| Esercizio breve |
Prosegui l'articolo sul calo delle entrate fiscali legate agli alcolici in Giappone, partendo dall'ultima frase riportata.

| Testo fornito |
______

I giovani del Giappone devono bere più alcool. Sembra uno slogan surreale, ma è invece assolutamente appartenente alla sfera della realtà e non proviene neppure da una distilleria del Paese orientale, bensì dal suo governo, che negli anni ha visto progressivamente diminuirsi le entrate derivanti dalle tasse sugli alcolici. A darne notizia è stata la “BBC”, che ha dato voce ai dati raccolti dall’Agenzia delle Entrate nipponica: il consumo di alcool in Giappone è diminuito circa dell’1% in 25 anni, ma a preoccupare maggiormente i vertici della nazione è l’aspetto connesso alla tassazione introitata e legata alla vendita di sake, birra et similia, crollata all’1,7% nel 2020, quando era al 5% del totale delle entrate nel 1980 (-3,3%).

______

Dati sui bersagli di clic
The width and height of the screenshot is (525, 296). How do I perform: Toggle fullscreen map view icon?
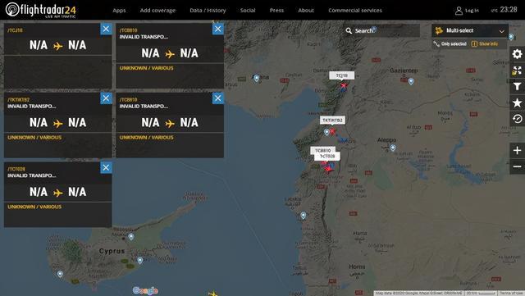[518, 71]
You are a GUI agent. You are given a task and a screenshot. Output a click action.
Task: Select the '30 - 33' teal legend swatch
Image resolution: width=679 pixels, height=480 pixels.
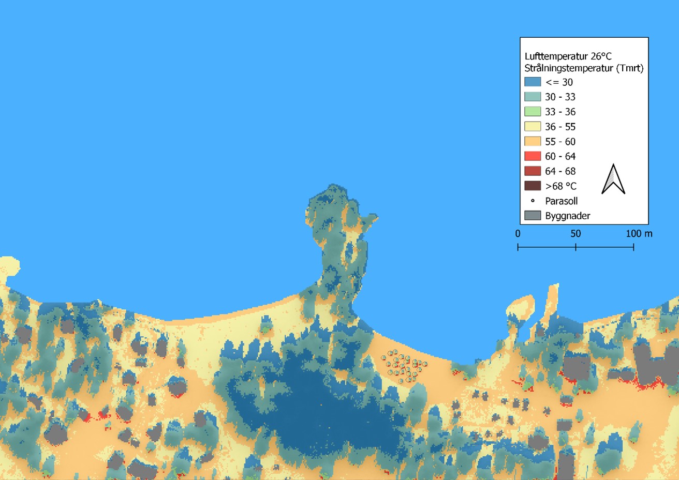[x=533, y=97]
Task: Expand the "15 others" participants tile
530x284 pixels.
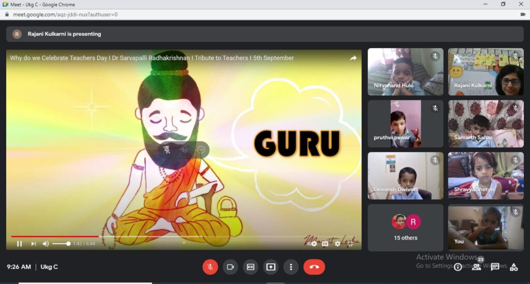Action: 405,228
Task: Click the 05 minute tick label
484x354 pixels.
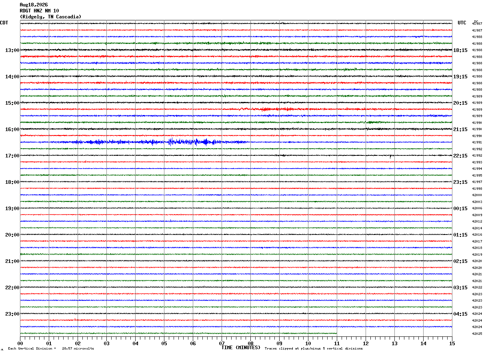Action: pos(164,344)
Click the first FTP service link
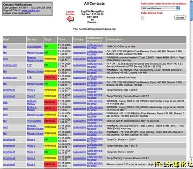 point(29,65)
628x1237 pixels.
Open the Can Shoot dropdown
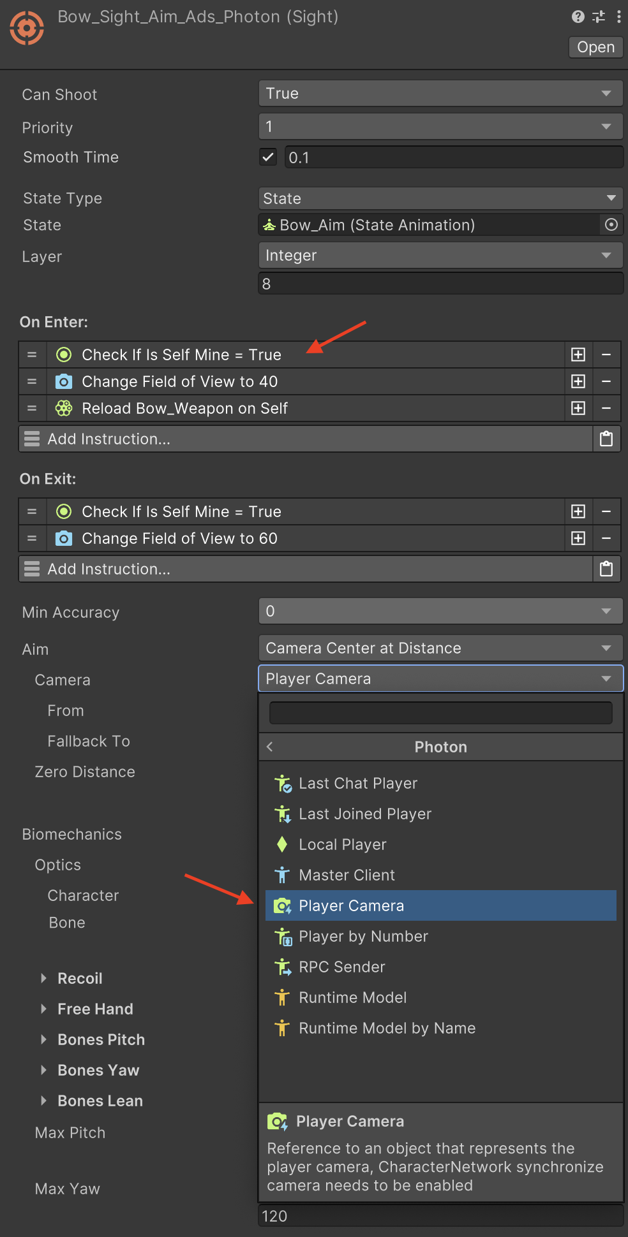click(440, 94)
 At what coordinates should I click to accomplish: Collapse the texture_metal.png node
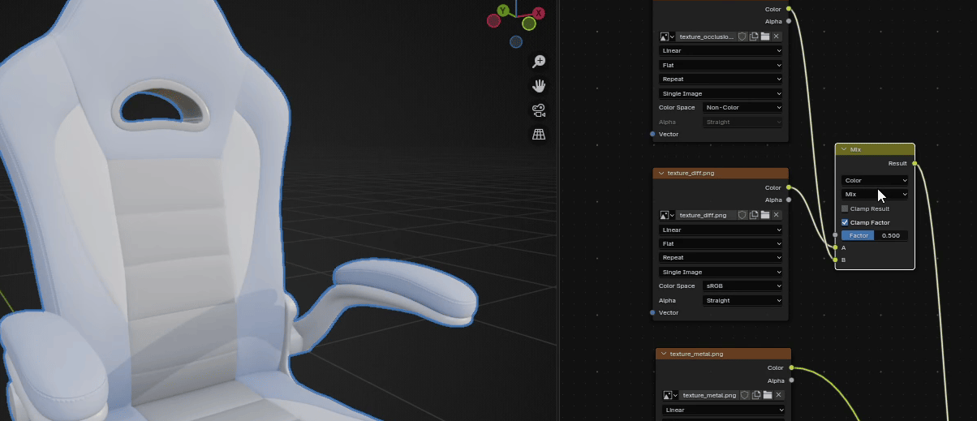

______

| Esercizio svolto |
Come spiega il “Corriere della Sera”, per spingere i giovani a consumare più alcool, l’Agenzia delle Entrate del Giappone ha indetto un contest rivolto alla fascia d’età 20-39 anni, denominato “Sake Viva!”: lo scopo è quello di sviluppare intuizioni vincenti in termini di promozioni, di campagne pubblicitarie che inducano la popolazione a bere, anche utilizzando l’intelligenza artificiale o gli ologrammi di attrici famose. Le proposte ritenute meritevoli saranno illustrate a novembre.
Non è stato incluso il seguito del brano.